11,600 TPS holders in U.S. working across health care occupations combating virus; 131,300 in essential industries
In a new article for the Miami Herald, reporter Jacqueline Charles covers the experiences of Temporary Protected Status (TPS) holders working on the frontlines of the unprecedented Coronavirus pandemic while also fighting to stay with their families here in the U.S. The Trump administration is continuing their attempt to terminate hundreds of thousands of TPS holders’ immigration status and separate more families, despite their heroic efforts to keep American communities safe.
Charles’ reporting is excerpted below and available in full here.
As thousands of Central American and Haitian immigrants with temporary status in the United States continue to face the threat of deportation amid the coronavirus pandemic, immigration advocates are pressing the Trump administration to automatically extend work authorizations and to support legislation giving them a pathway to citizenship.
There are over 300,000 people currently benefiting from Temporary Protected Status, or TPS, advocates say. Of that number, over 11,000 are working in healthcare, fighting on the front lines of the COVID-19 pandemic, said advocates, quoting a recent study by the Center for American Progress.
“TPS holders shouldn’t have to worry about being kicked out of their homes, especially while they are caring for our communities and putting their lives on the line,” said Pili Tobar, deputy director for America’s Voice, an immigration advocacy group.
Tobar and immigration experts with the Florida Immigrant Coalition and the Family Action Network Movement called on Republican senators Monday to support and pass the American Dream and Promise Act.
… “We need a real pathway to citizenship for all TPS beneficiaries,” said Paula Muñoz, campaign manager for Florida Immigrant Coalition. “We need the Senate and Congress to take leadership and search for a permanent solution such as the Promise Act…. Anything less would continue to throw TPS recipients in a cycle of waiting for expiration dates.”
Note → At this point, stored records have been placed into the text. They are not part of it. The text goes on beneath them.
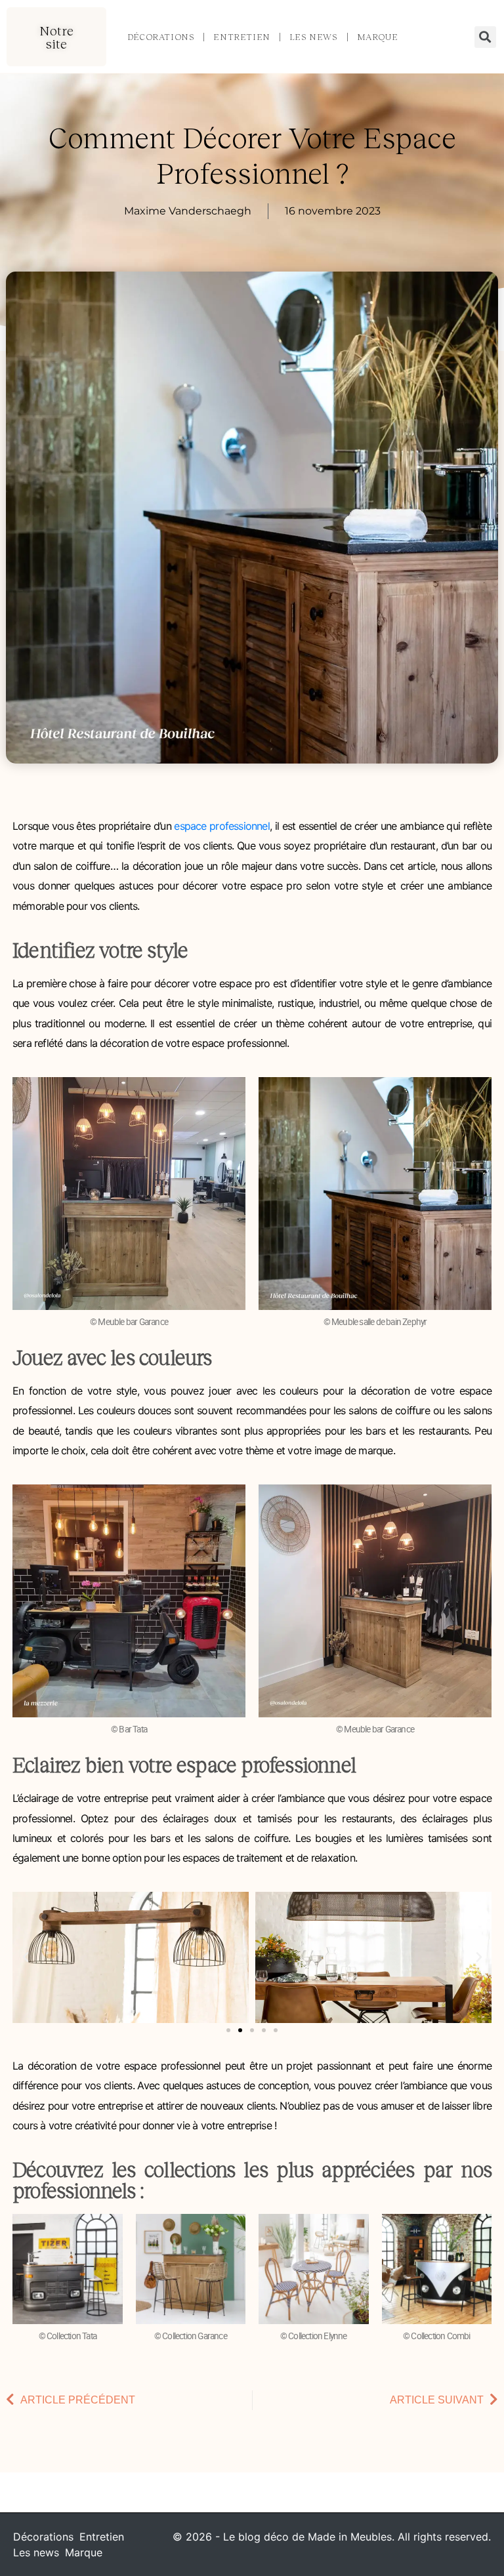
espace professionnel (221, 825)
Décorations (161, 36)
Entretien (241, 36)
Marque (377, 36)
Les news (313, 36)
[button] (56, 36)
While their work permits were renewed due to federal lawsuits opposing the Trump administration’s decision to terminate TPS status for six countries, including Haiti, El Salvador, Honduras and Nicaragua, beneficiaries of the program still live a life of uncertainty. In the case of Haitians, for example, their documents will expire on January 2, which Miami advocate Marleine Bastien said is right around the corner.
TPS families, she and others say, deserve better, especially considering that thousands are working in essential jobs during the crisis.
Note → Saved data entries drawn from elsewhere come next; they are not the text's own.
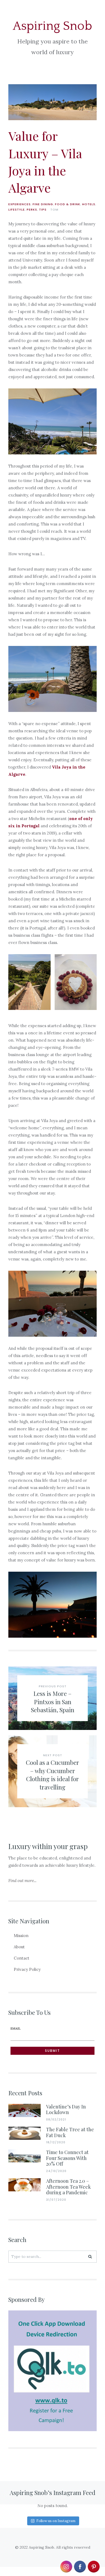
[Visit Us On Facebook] (80, 2569)
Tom (54, 209)
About (19, 1946)
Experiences (19, 204)
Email (15, 2028)
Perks (32, 209)
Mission (21, 1935)
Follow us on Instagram (55, 2521)
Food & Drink (67, 204)
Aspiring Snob (52, 26)
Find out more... (22, 1880)
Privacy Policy (27, 1969)
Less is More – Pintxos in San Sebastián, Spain (52, 1701)
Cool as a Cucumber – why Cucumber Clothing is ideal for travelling (52, 1774)
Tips (43, 209)
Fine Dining (43, 204)
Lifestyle (16, 209)
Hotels (88, 204)
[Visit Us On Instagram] (66, 2569)
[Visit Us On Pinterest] (93, 2569)
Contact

Among them is Rony Ponthieux, who has been in the U.S. for 21 years. A nurse since 2006, Ponthieux currently works at Jackson Memorial Hospital in a specialized unit for patients with COVID-19, the respiratory disease caused by the coronavirus.
“I put my life in danger. I put my life on the line to save American lives. All of my family is at risk because of me,” he said.
Ponthieux said the administration and members of Congress should think about fair treatment for TPS recipients by making their status permanent. “It’s not time to play games,” he said.
“We are in a war and the enemy is the virus and the soldiers are not the U.S. Army. They are the healthcare providers, and I can tell you that many, many TPS recipients are on the front lines,” said Ponthieux. “They are the soldiers fighting this virus… and I am one of them.”
… “It is too hard for them to be thinking about saving lives and taking care of their families and in addition to that, to have to think about this looming date of early next year where they will probably have to pack their bags,” she said. “How do you ask people to pack 30, 40 years of their lives in suitcases and bags?”
And while she supports any “piece of legislation that will provide relief,” Bastien gave a strong push for the Promise Act, which she said has yet to receive the support of the administration as well as most Senate Republicans, including Florida Senators Rick Scott and Marco Rubio, whom she believes can “take leadership” on the matter.